═════ Supplied material ═════

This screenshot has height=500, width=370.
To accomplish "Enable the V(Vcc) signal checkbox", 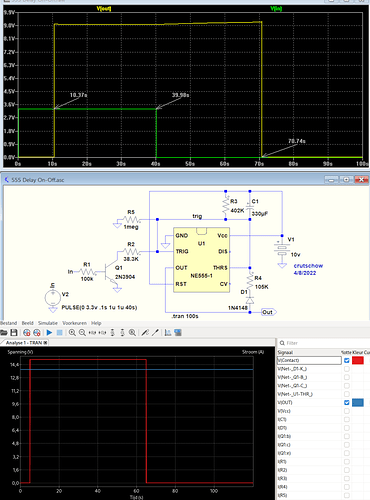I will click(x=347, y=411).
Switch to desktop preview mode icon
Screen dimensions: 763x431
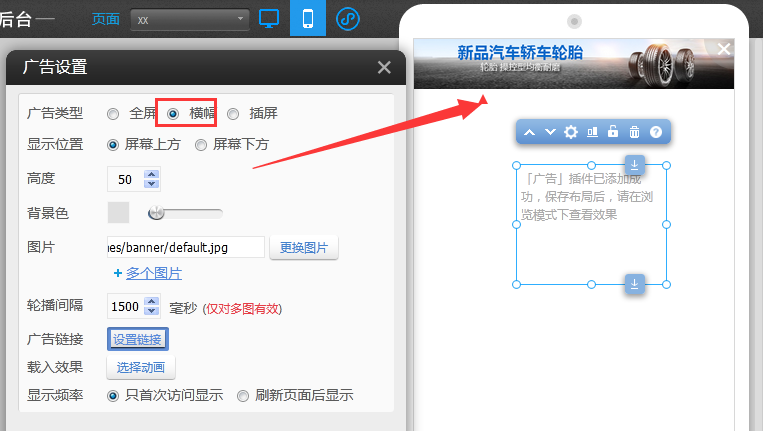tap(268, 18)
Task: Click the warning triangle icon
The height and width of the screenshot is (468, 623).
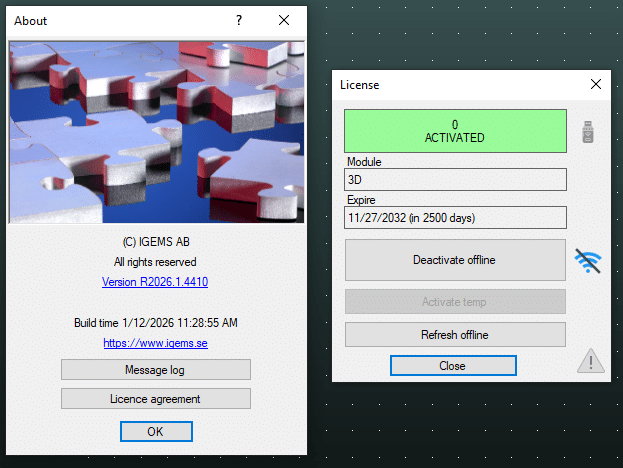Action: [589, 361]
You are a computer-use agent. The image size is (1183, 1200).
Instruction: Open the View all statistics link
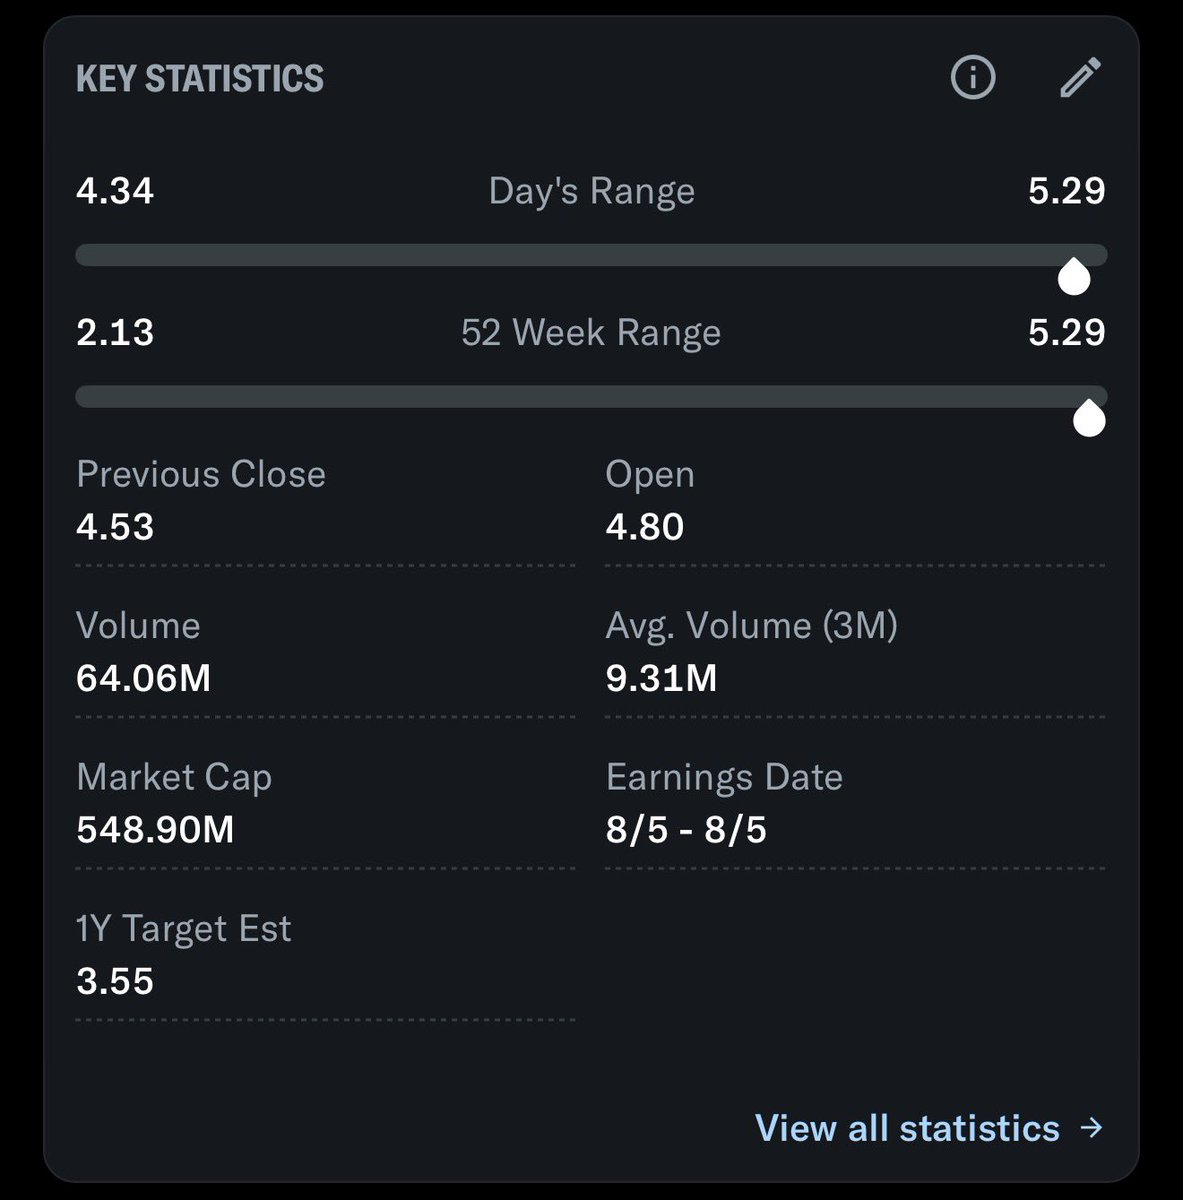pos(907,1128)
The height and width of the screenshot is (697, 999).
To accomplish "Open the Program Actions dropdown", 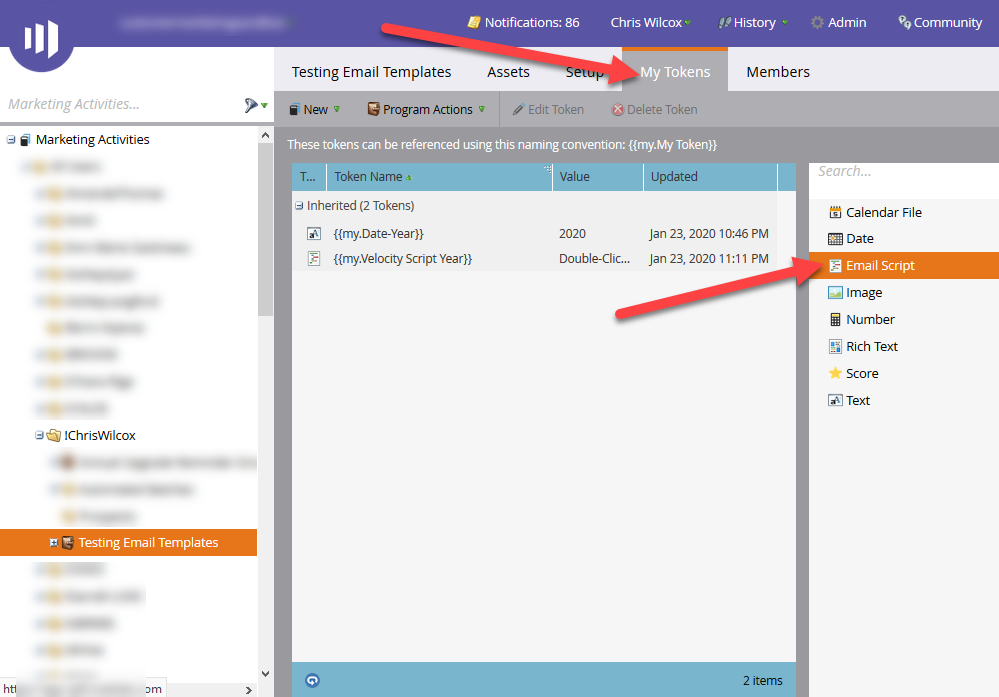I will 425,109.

═════
═════ Supplied material ═════

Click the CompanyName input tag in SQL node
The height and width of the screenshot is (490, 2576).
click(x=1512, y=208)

═════

Aim of the exercise:
Rewrite the listing between the lines holding "Task: Click the warning triangle icon" and "pos(907,1128)", inclusive, with "warning triangle" changed to "caution triangle" and everything else left as it is. Leave the pictures out of your answer.

Exercise output:
Task: Click the caution triangle icon
The height and width of the screenshot is (468, 623).
Action: [589, 361]
You are a computer-use agent. The image size is (1183, 1200).
Instruction: Open the View all statistics link
pos(907,1128)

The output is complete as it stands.